Task material:
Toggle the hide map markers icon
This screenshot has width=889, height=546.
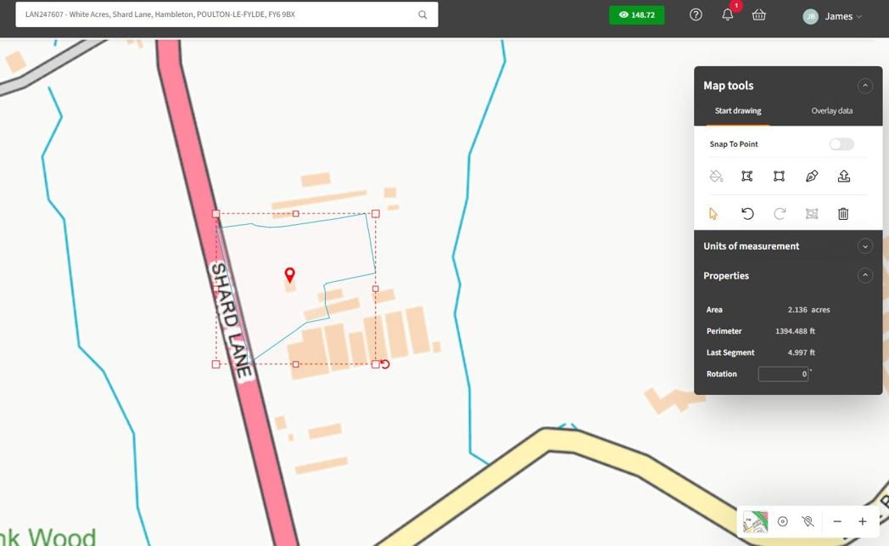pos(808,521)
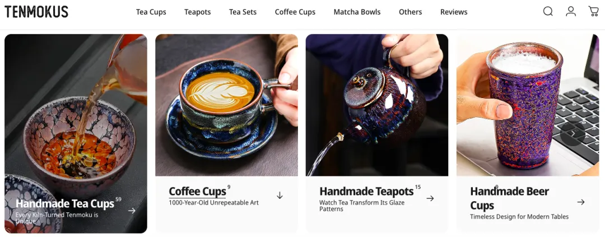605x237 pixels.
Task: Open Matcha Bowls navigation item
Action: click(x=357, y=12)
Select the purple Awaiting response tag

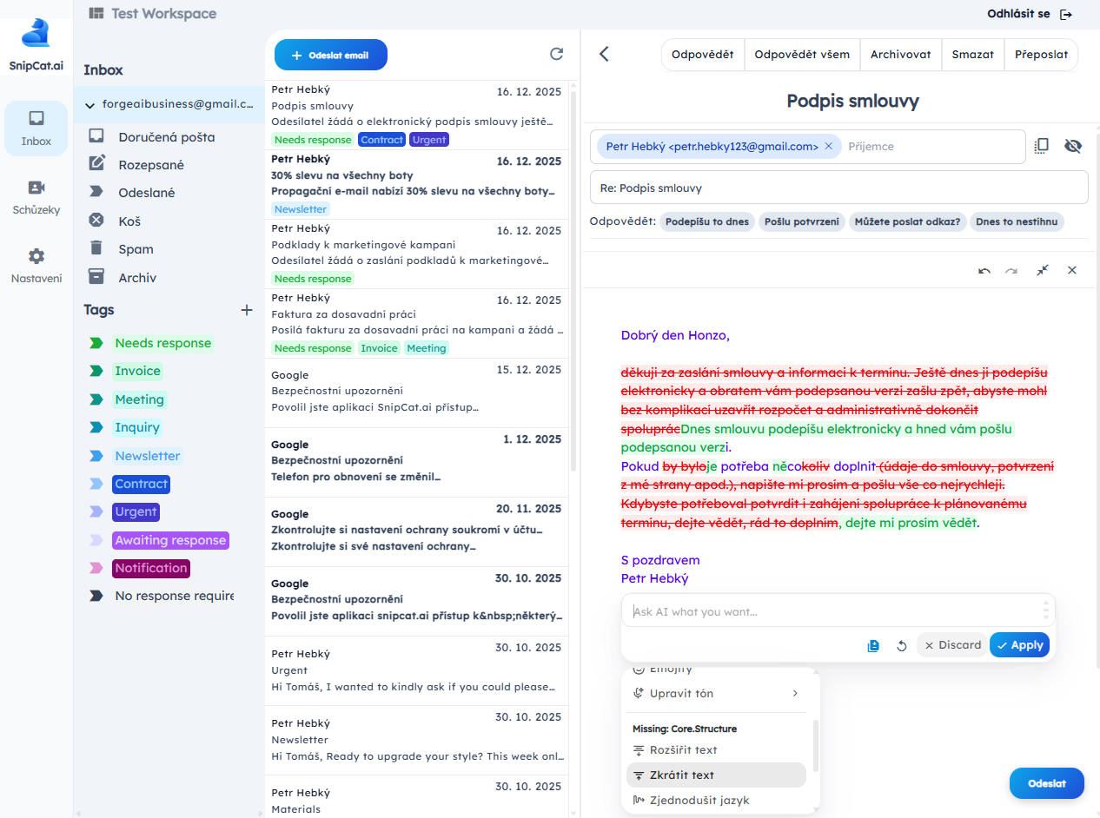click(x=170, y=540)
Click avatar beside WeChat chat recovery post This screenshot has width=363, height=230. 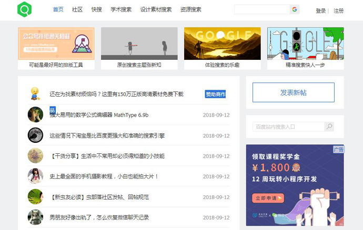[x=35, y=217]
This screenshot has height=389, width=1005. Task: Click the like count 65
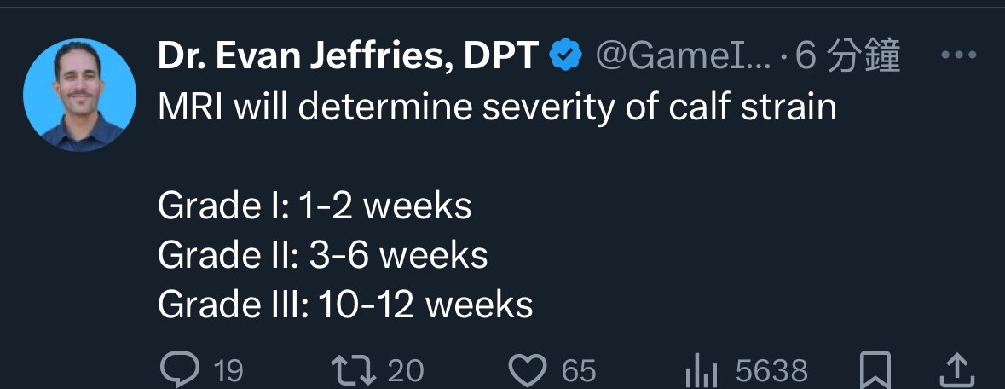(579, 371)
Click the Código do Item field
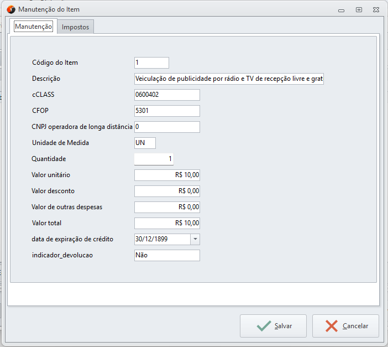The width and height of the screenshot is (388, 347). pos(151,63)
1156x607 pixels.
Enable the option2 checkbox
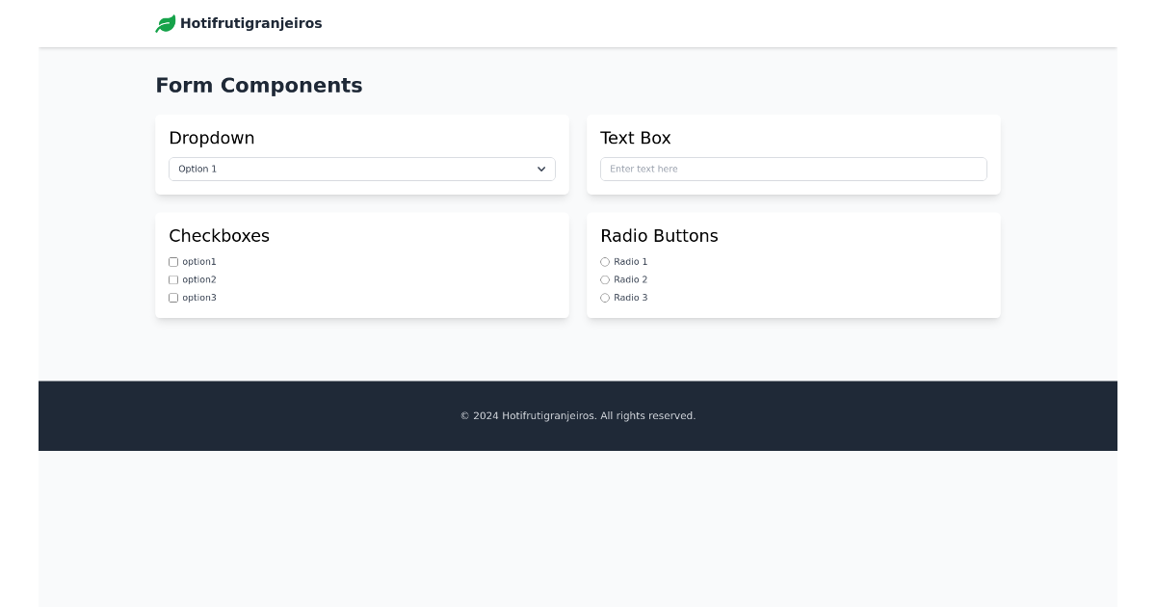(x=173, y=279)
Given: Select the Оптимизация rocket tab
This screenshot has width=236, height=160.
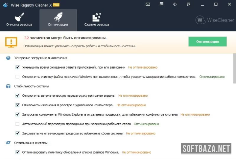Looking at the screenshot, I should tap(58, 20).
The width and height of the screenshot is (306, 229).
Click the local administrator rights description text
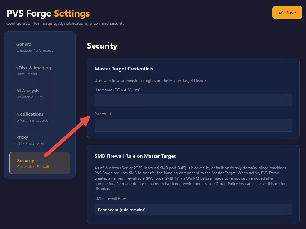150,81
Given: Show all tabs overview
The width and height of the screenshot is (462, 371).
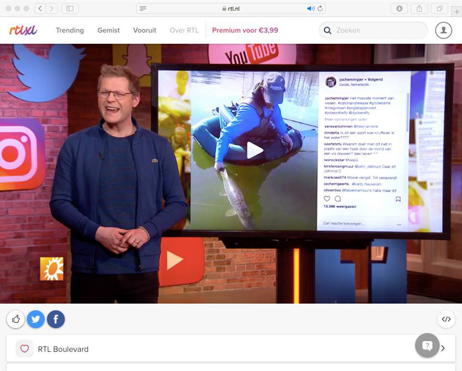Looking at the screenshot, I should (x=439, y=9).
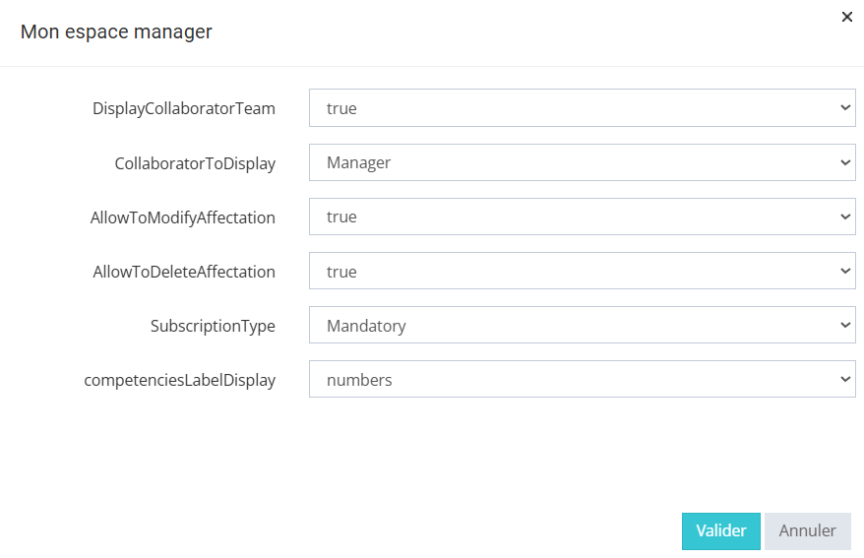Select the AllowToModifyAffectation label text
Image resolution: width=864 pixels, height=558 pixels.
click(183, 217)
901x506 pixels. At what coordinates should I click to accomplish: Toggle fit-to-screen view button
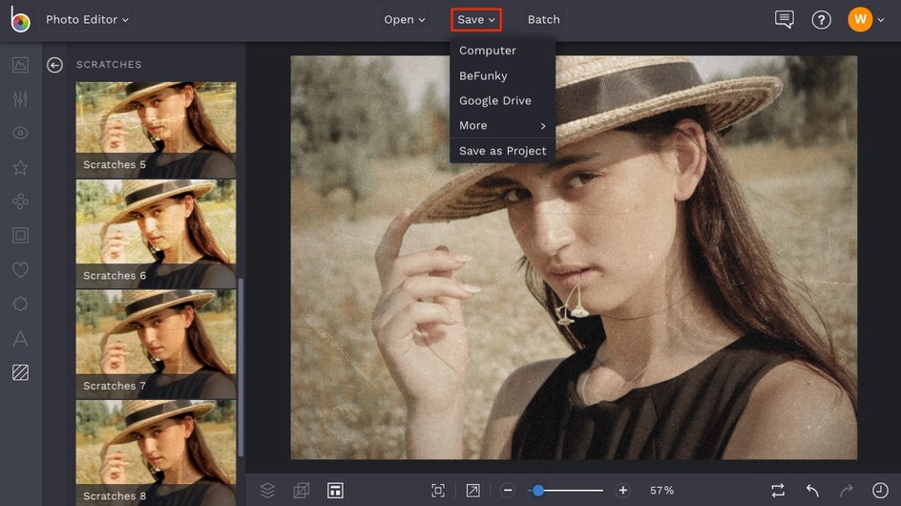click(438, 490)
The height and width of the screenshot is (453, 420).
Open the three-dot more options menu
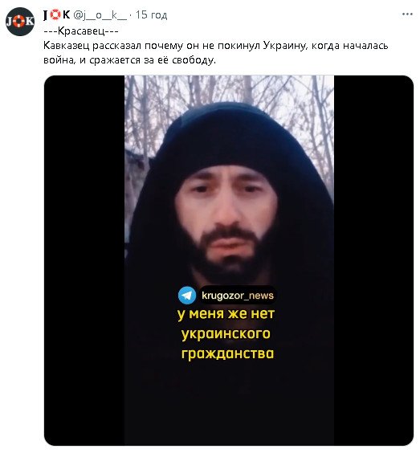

To do:
Every line with the word "Given" in it should be copied from the listing above.

Solution to this task:
Given: Select the Оптимизация rocket tab
Given: Show all tabs overview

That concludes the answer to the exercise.